Am I Rembrandt? (8 Nov – 5 March 2017), the final display in the Making Discoveries series will bring the Dutch Master’s flamboyant Self-Portrait, Wearing a Feathered Bonnet, 1635, (on loan from Buckland Abbey, National Trust) to London for the first time. The display will also delve deeper into the Gallery's own works by the painter, including Girl at a Window, 1645, (below) shown for the first time with its surviving preparatory study.
The Self-Portrait’s status as an authentic work by Rembrandt has been questioned in the past but, following extensive technical analysis and investigative work by the National Trust and leading Rembrandt specialists, the painting was firmly attributed to the master in 2014. Am I Rembrandt? explores how curators and conservators worked together to authenticate the painting, and uses the loan as a starting point to examine the authorship of other works by Rembrandt acquired by the Gallery’s founders in the late 18th century.
Girl at a Window
Girl at a Window, (above) one of the Gallery’s most celebrated works, will be displayed next to the only known preparatory study for the work (on loan from the Courtauld Institute, London). This will be the first time both painting and study have been displayed together. The comparison reveals how Rembrandt transformed a quick charcoal sketch, made from life, into the finished painting.
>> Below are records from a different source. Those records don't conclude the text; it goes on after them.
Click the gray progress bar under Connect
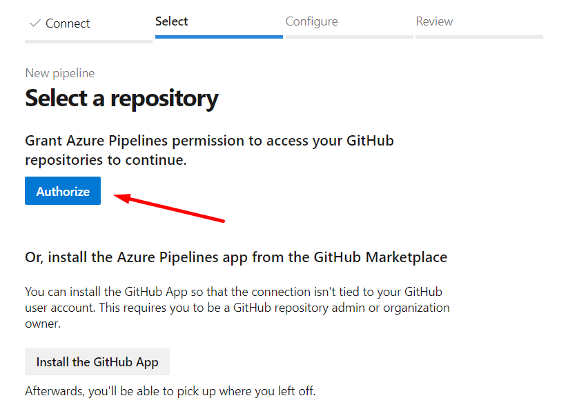Viewport: 588px width, 407px height. (88, 41)
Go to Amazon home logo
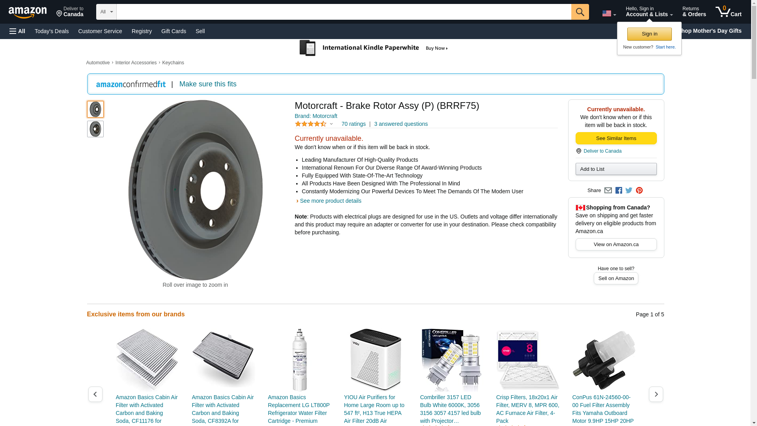 [x=28, y=12]
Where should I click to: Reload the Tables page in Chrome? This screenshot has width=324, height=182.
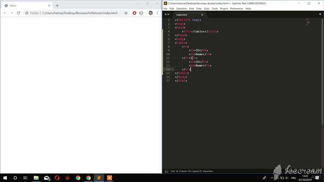coord(19,13)
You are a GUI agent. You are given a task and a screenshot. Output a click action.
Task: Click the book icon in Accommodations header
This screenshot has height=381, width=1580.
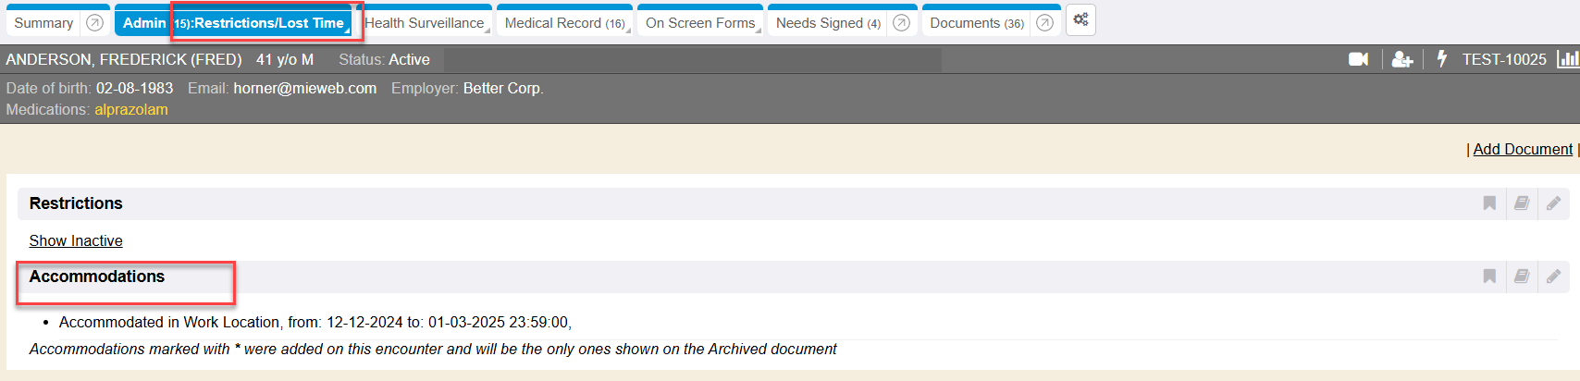(x=1522, y=277)
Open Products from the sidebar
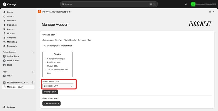Image resolution: width=218 pixels, height=111 pixels. pyautogui.click(x=11, y=21)
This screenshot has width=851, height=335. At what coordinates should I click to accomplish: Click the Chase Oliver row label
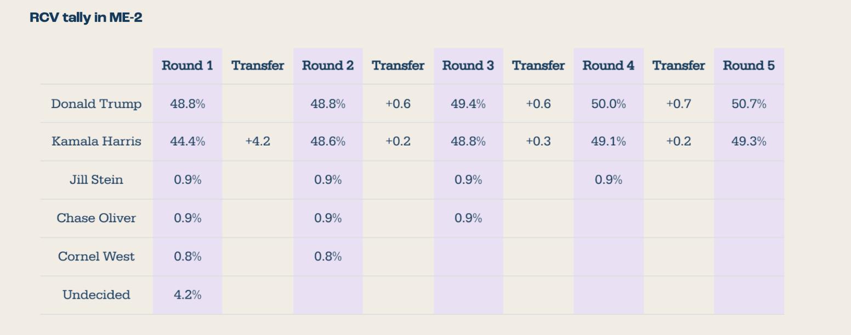point(97,218)
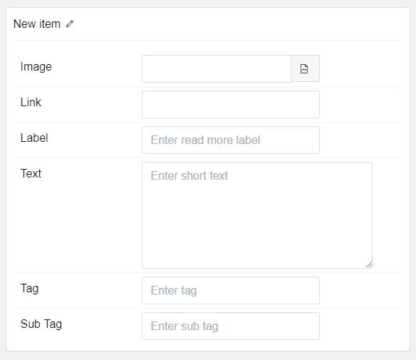
Task: Select the 'Enter read more label' field
Action: pos(231,140)
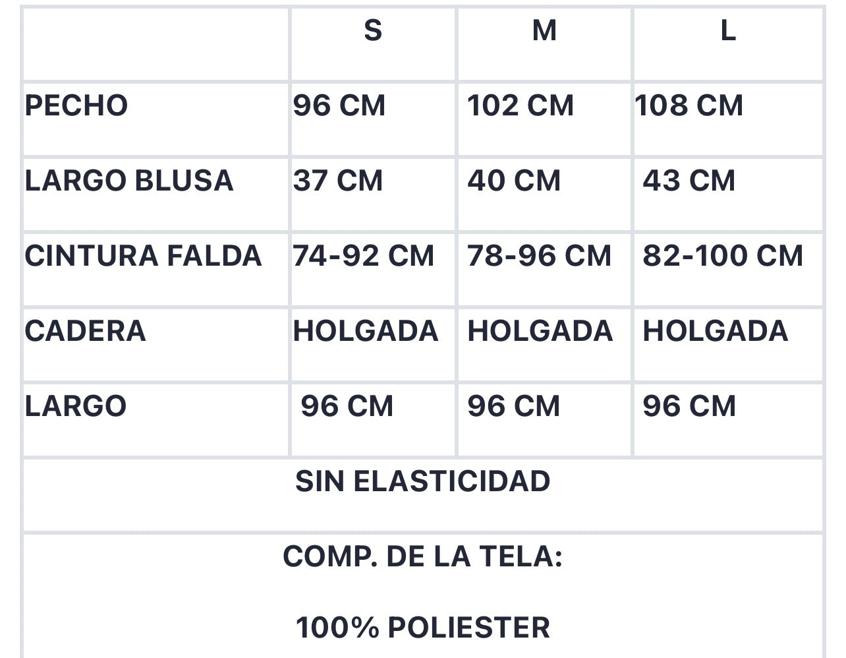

Dulwich Picture Gallery’s paintings Jacob de Gheyn III and Girl at a Window are undisputed works by Rembrandt that are often used as a standard by which to judge unsigned paintings from the same periods. Exhibited alongside will be A Young Man, perhaps the Artist’s Son Titus, previously doubted as a genuine Rembrandt due to its degraded condition, and Jacob’s Dream, once a much admired Rembrandt until the restoration process revealed the signature of Rembrandt’s last pupil Aert de Gelder. The display offers a unique insight into the often challenging practise of attributing Old Master works, drawing upon a curator’s knowledge of the artist’s style; surviving documentation relating to the work’s history; and analytical investigations that reveal the artist’s materials and techniques.
About Making Discoveries
In 2016, Dulwich Picture Gallery will launch a series of displays that delve deeper into four major artists in the Gallery’s collection: Van Dyck, Dou, Rubens and Rembrandt. Examining the lives and techniques of each artist, the series will celebrate the creative processes of these Dutch and Flemish masters. Each display will also draw connections with guest works from other institutions and private collections that have never been seen together before.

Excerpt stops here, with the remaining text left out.